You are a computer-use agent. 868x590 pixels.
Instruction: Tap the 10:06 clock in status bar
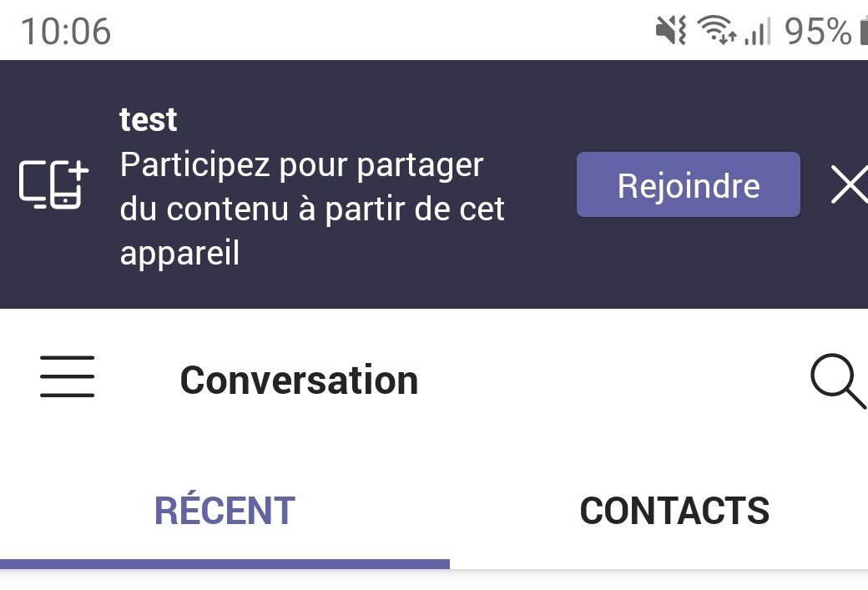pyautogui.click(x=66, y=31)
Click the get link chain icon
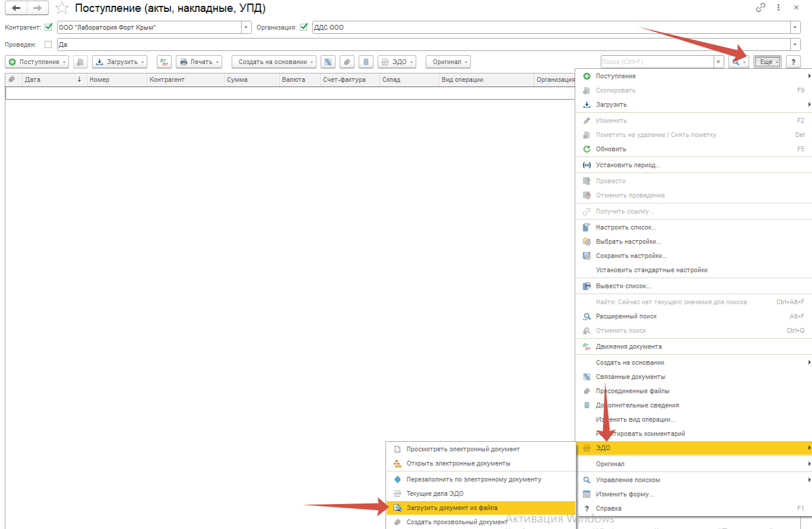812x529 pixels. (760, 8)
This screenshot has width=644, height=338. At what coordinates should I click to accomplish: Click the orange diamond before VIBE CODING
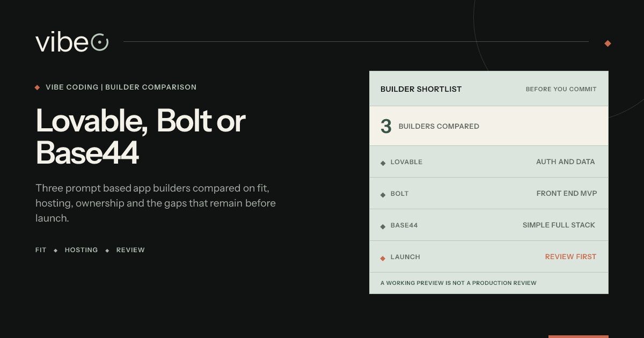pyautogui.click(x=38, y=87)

+---+

> WRITTEN REQUEST
Write out all the items again, swapping "Tap" for "Press" and keeping everything else the same. Leave out the pictures.

> TASK OUTPUT
You are a computer-use agent. 868x590 pixels.
Instruction: Press the 10:06 clock in status bar
pyautogui.click(x=66, y=31)
Click the get link chain icon
812x529 pixels. (760, 8)
This screenshot has width=644, height=338. At what coordinates should I click to accomplish: Click the orange diamond before VIBE CODING
pyautogui.click(x=38, y=87)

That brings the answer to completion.